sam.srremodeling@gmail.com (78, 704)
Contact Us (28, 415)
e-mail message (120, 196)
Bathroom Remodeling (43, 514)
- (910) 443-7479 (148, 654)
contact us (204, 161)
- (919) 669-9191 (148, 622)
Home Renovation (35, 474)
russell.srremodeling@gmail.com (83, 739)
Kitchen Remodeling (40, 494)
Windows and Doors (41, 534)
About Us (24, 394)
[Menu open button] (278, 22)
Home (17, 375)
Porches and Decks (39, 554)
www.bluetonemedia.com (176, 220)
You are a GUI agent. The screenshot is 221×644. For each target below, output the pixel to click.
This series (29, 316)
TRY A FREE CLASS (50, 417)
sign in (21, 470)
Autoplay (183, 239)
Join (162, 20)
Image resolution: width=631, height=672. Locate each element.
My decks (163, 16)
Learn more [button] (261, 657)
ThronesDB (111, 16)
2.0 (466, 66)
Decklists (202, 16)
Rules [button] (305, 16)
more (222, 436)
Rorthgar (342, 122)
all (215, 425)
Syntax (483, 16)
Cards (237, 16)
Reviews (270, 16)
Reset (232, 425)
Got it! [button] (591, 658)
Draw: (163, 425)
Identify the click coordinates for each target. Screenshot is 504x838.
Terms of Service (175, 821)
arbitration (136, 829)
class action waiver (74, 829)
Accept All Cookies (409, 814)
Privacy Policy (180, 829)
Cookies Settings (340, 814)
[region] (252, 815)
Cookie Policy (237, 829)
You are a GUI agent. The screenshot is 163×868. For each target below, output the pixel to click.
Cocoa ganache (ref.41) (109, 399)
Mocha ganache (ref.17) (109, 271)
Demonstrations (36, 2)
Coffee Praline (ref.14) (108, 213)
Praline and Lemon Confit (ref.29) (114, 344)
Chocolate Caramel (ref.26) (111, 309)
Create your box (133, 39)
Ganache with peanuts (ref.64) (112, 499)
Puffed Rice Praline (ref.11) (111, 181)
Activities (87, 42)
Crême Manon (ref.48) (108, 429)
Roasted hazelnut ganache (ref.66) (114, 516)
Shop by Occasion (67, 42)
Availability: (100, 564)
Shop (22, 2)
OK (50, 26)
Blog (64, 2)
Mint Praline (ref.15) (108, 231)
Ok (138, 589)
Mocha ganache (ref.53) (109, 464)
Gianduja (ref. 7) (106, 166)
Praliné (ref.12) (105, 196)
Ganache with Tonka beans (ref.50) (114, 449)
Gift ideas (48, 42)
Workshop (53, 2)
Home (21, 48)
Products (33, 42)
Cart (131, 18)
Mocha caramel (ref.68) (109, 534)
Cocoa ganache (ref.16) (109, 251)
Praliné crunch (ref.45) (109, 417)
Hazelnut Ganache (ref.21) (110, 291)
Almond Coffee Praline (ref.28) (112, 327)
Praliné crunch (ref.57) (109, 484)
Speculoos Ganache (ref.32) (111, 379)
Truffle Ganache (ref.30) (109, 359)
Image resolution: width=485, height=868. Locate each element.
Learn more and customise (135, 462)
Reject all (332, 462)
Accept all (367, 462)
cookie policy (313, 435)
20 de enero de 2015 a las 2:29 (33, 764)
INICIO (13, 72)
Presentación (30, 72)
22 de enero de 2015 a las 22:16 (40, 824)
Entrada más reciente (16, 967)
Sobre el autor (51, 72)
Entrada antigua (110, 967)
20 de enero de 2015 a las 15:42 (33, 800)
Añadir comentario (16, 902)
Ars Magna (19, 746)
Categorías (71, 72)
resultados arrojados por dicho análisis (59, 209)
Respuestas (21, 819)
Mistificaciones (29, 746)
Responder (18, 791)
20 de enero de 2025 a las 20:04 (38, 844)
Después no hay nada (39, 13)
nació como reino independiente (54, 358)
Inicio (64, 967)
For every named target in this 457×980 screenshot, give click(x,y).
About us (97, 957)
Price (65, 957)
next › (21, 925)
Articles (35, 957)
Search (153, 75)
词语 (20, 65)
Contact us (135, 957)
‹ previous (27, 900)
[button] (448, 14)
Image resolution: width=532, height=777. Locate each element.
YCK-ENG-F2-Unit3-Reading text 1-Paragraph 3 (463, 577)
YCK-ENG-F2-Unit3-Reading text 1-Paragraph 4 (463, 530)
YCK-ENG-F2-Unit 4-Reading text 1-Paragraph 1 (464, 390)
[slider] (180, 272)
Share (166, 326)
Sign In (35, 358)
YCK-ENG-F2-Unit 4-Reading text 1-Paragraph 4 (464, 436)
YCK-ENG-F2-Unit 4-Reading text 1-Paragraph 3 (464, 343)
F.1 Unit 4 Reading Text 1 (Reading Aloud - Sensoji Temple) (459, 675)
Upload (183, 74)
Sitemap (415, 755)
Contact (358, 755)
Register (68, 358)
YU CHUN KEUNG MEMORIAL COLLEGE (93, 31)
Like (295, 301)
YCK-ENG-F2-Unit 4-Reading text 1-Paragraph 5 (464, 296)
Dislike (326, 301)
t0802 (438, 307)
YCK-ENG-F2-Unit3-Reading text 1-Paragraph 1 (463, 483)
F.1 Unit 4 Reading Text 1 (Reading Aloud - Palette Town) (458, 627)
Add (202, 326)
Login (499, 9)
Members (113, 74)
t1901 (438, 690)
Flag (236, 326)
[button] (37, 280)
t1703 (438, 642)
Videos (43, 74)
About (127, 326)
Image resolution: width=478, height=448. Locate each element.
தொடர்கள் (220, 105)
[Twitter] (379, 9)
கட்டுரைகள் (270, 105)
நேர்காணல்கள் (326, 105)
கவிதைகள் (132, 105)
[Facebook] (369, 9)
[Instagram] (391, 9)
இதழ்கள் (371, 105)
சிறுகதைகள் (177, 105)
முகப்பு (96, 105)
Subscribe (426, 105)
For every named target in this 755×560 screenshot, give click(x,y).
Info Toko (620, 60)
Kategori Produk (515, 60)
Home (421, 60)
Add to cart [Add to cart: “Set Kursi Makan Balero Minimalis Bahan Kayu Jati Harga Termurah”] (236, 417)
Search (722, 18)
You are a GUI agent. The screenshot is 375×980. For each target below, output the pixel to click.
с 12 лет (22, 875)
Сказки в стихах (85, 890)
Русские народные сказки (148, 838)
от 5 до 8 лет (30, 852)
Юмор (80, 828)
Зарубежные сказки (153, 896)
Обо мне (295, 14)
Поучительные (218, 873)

What the task asks.
Rescale the entries between the lines holding "Mistificaciones (29, 746)" and "Home (421, 60)", inclusive, by multiplying every coordinate in the answers by 1.95 and rounding to whole numbers, with halves rounded up. Reproduce every one of those lines, including the requests, and give nothing else.

Answer to the exercise.
Mistificaciones (57, 1455)
Responder (35, 1542)
20 de enero de 2025 a las 20:04 (74, 1646)
Después no hay nada (76, 25)
nació como reino independiente (105, 698)
Inicio (125, 1886)
For every named target in this 457×980 screenshot, give click(x,y).
About us (189, 1866)
Price (127, 1866)
next › (41, 1804)
Articles (68, 1866)
Search (298, 146)
词语 (39, 127)
Contact us (263, 1866)
‹ previous (53, 1755)
[button] (874, 27)
Image resolution: width=532, height=777. Locate each element.
YCK-ENG-F2-Unit3-Reading text 1-Paragraph 3 (903, 1125)
YCK-ENG-F2-Unit3-Reading text 1-Paragraph 4 (903, 1034)
YCK-ENG-F2-Unit 4-Reading text 1-Paragraph 1 (905, 761)
[slider] (351, 530)
Share (324, 636)
Sign In (68, 698)
YCK-ENG-F2-Unit 4-Reading text 1-Paragraph 4 (905, 850)
YCK-ENG-F2-Unit 4-Reading text 1-Paragraph 3 (905, 669)
F.1 Unit 4 Reading Text 1 (Reading Aloud - Sensoji Temple) (895, 1316)
Upload (357, 144)
Sitemap (809, 1472)
Contact (698, 1472)
Register (133, 698)
YU CHUN KEUNG MEMORIAL COLLEGE (181, 60)
Like (575, 587)
YCK-ENG-F2-Unit 4-Reading text 1-Paragraph 5 (905, 577)
Dislike (636, 587)
t0802 (854, 599)
YCK-ENG-F2-Unit3-Reading text 1-Paragraph 1 (903, 942)
F.1 Unit 4 Reading Text 1 (Reading Aloud - Palette Town) (893, 1223)
Add (394, 636)
Login (973, 18)
Members (220, 144)
t1901 (854, 1346)
Flag (460, 636)
[button] (72, 546)
t1703 (854, 1252)
Videos (84, 144)
About (248, 636)
Image resolution: width=478, height=448. Locate each element.
தொடர்கள் (429, 205)
[Twitter] (739, 18)
கட்டுரைகள் (527, 205)
நேர்காணல்கள் (636, 205)
கவிதைகள் (257, 205)
[Facebook] (720, 18)
[Instagram] (762, 18)
இதழ்கள் (723, 205)
சிறுகதைகள் (345, 205)
முகப்பு (187, 205)
Subscribe (831, 205)
For every named target in this 755×560 screenshot, give click(x,y).
Info Toko (1209, 117)
Kategori Produk (1004, 117)
Home (821, 117)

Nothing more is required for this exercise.